Step 6: Git Strategy for Large-Scale Reorganization
Big-bang folder moves cause merge conflicts and make PRs impossible to review. Use this branching strategy instead.
# Branch strategy: one feature per PR
main
└── feat/domain-orders # PR 1: migrate orders feature
└── feat/domain-users # PR 2: migrate users feature (stacked on main)
└── feat/domain-payments # PR 3: migrate payments (stacked on main)
# Each PR contains:
# 1. New domain folder with migrated files
# 2. Shims in old locations (backward-compatible re-exports)
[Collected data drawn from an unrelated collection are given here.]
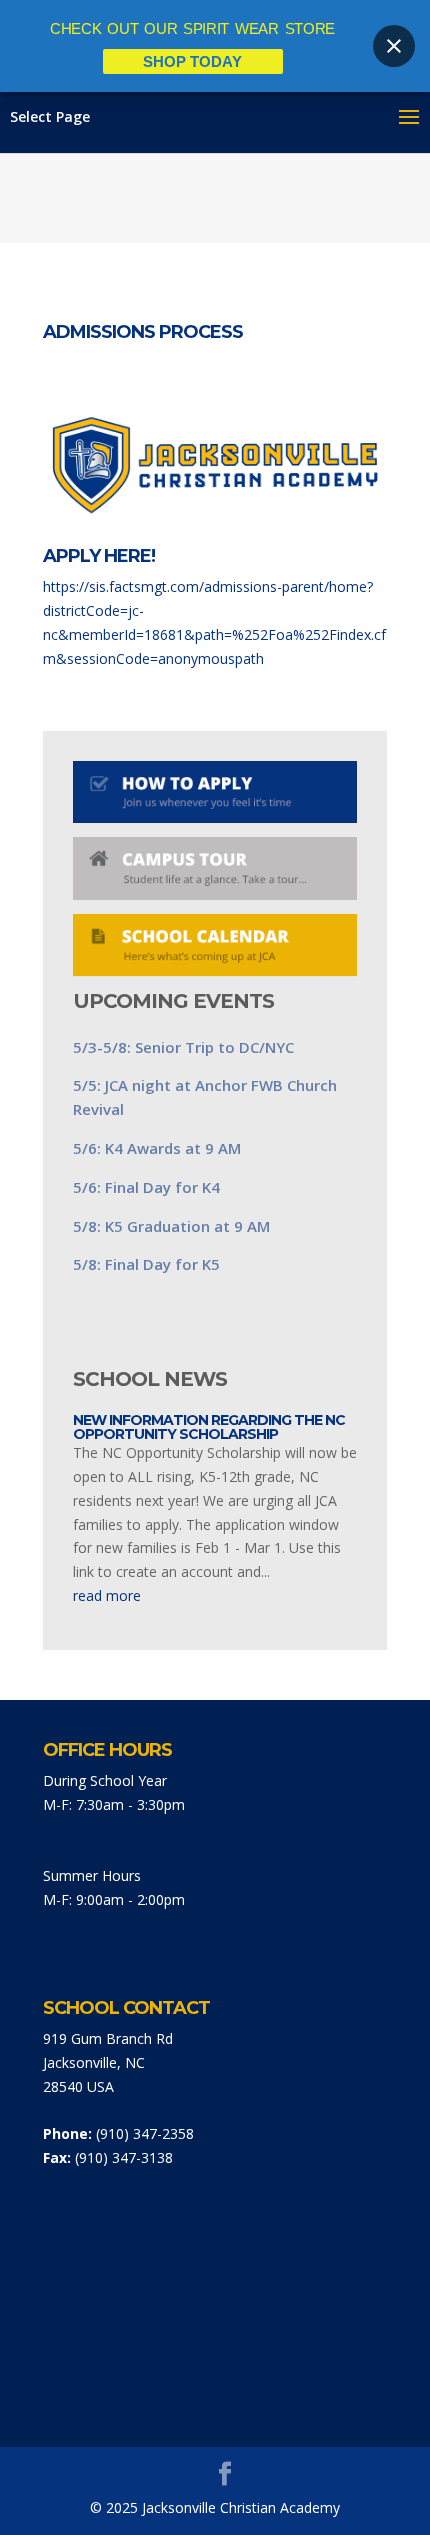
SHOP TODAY (192, 61)
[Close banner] (394, 46)
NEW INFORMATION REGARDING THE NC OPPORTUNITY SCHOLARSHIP (209, 1427)
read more (107, 1595)
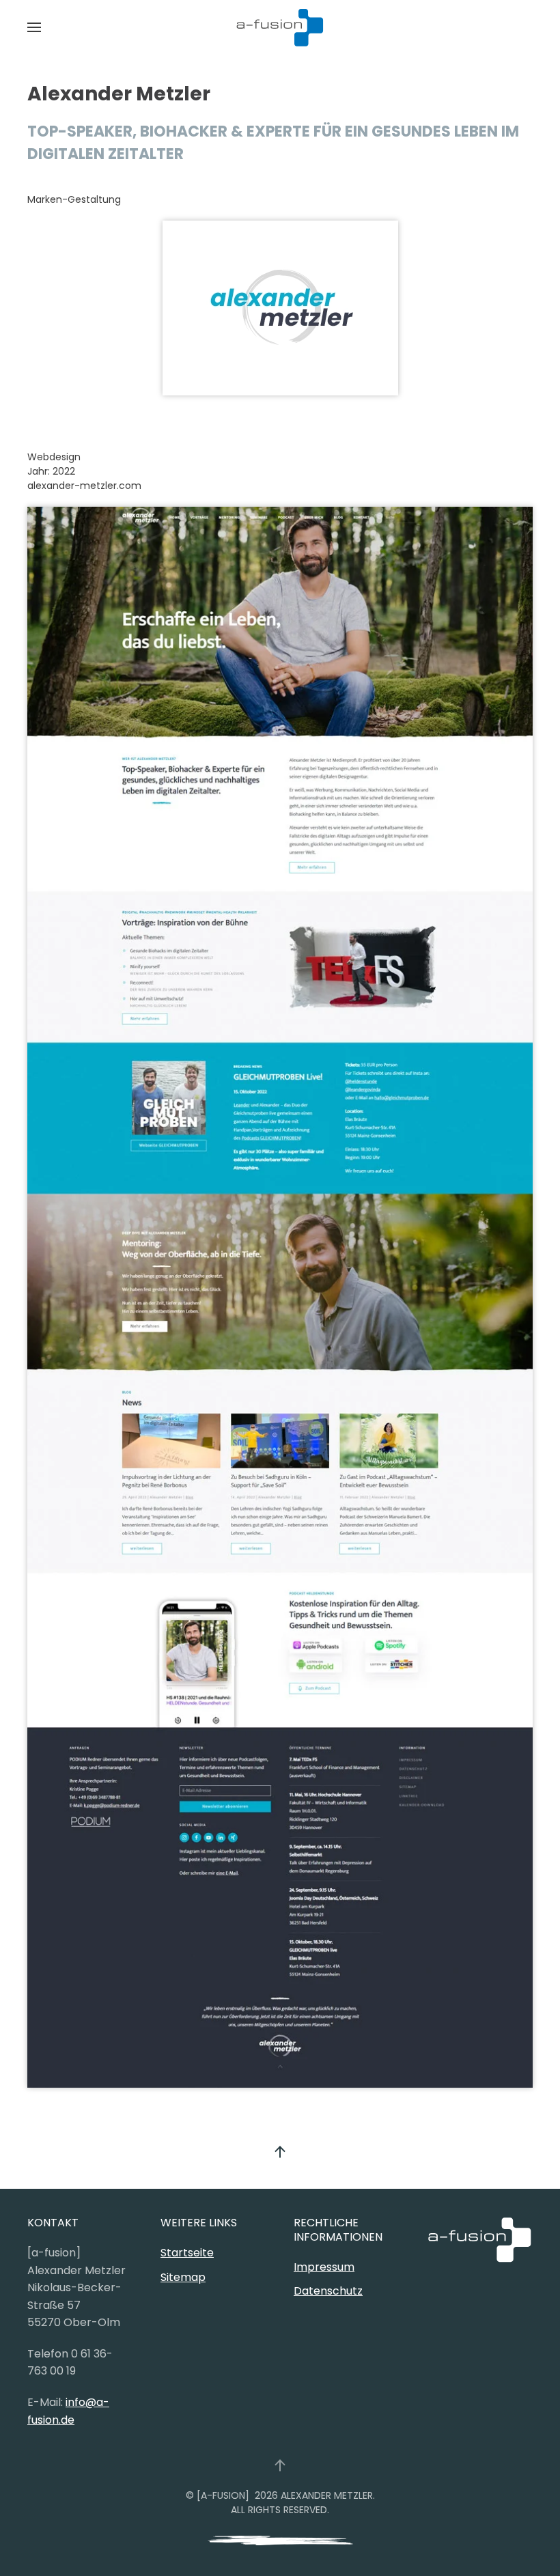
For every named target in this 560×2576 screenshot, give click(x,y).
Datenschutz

# 3. Updated imports in files that consume the migrated feature
# 4. Tests confirming the feature still works
# Cleanup PR (after all features migrated):
feat/remove-technical-layers
# Deletes controllers/, services/, models/, repositories/ folders
# Removes all shims
# One final PR — easy to review because all it does is delete dead code
Avoid git mv for entire directories when files also change content — reviewers cannot see both the move and the edit in the same diff. Instead: copy file to new location with content changes, then delete the old file in a separate commit.
Before/After: Monolith to Domain-First
Complete transformation of a Node.js/Express e-commerce backend.
### Before: technical layers at root
src/
├── controllers/
│ ├── catalogController.ts # GET /products, GET /products/:id
│ ├── cartController.ts # POST /cart/items, DELETE /cart/items/:id
│ ├── orderController.ts # POST /orders, GET /orders/:id
│ └── userController.ts # POST /users, GET /users/me
├── models/
│ ├── product.ts
│ ├── cart.ts
│ ├── cartItem.ts
│ ├── order.ts
│ └── user.ts
├── services/
│ ├── catalogService.ts
│ ├── cartService.ts
│ ├── orderService.ts
│ ├── emailService.ts # used by orders AND users
│ └── userService.ts
├── repositories/
│ ├── productRepository.ts
│ ├── cartRepository.ts
│ ├── orderRepository.ts
│ └── userRepository.ts
├── middleware/
│ ├── auth.ts
│ └── validate.ts
├── routes/
│ └── index.ts
└── utils/
├── dateFormat.ts
├── passwordHash.ts
└── orderCalculator.ts
### After: domain-first structure
src/
├── catalog/
│ ├── product.entity.ts # was: models/product.ts
│ ├── product.repository.ts # was: repositories/productRepository.ts
│ ├── catalog.service.ts # was: services/catalogService.ts
│ ├── catalog.routes.ts # was: controllers/catalogController.ts
│ └── catalog.test.ts
├── cart/
│ ├── cart.aggregate.ts # was: models/cart.ts + cartItem.ts
│ ├── cart.repository.ts # was: repositories/cartRepository.ts
│ ├── cart.service.ts # was: services/cartService.ts
│ ├── cart.routes.ts # was: controllers/cartController.ts
│ └── cart.test.ts
├── orders/
│ ├── order.aggregate.ts # was: models/order.ts
│ ├── order.repository.ts # was: repositories/orderRepository.ts
│ ├── order.service.ts # was: services/orderService.ts
│ │ # + orderCalculator moved INTO this service
│ ├── order.routes.ts # was: controllers/orderController.ts
│ └── order.test.ts
├── users/
│ ├── user.entity.ts # was: models/user.ts
│ │ # + passwordHash moved INTO this entity
│ ├── user.repository.ts # was: repositories/userRepository.ts
│ ├── user.service.ts # was: services/userService.ts
│ ├── user.routes.ts # was: controllers/userController.ts
│ └── user.test.ts
└── shared/
├── database/
│ └── connection.ts
├── email/
│ └── email.service.ts # was: services/emailService.ts (truly shared)
├── errors/
│ └── base.error.ts
├── middleware/
│ ├── auth.ts # was: middleware/auth.ts
│ └── validate.ts # was: middleware/validate.ts
└── dates/
└── format.ts # was: utils/dateFormat.ts
Result: a new developer opens the project and sees catalog/, cart/, orders/, users/ — immediately understanding the business without reading a single line of code.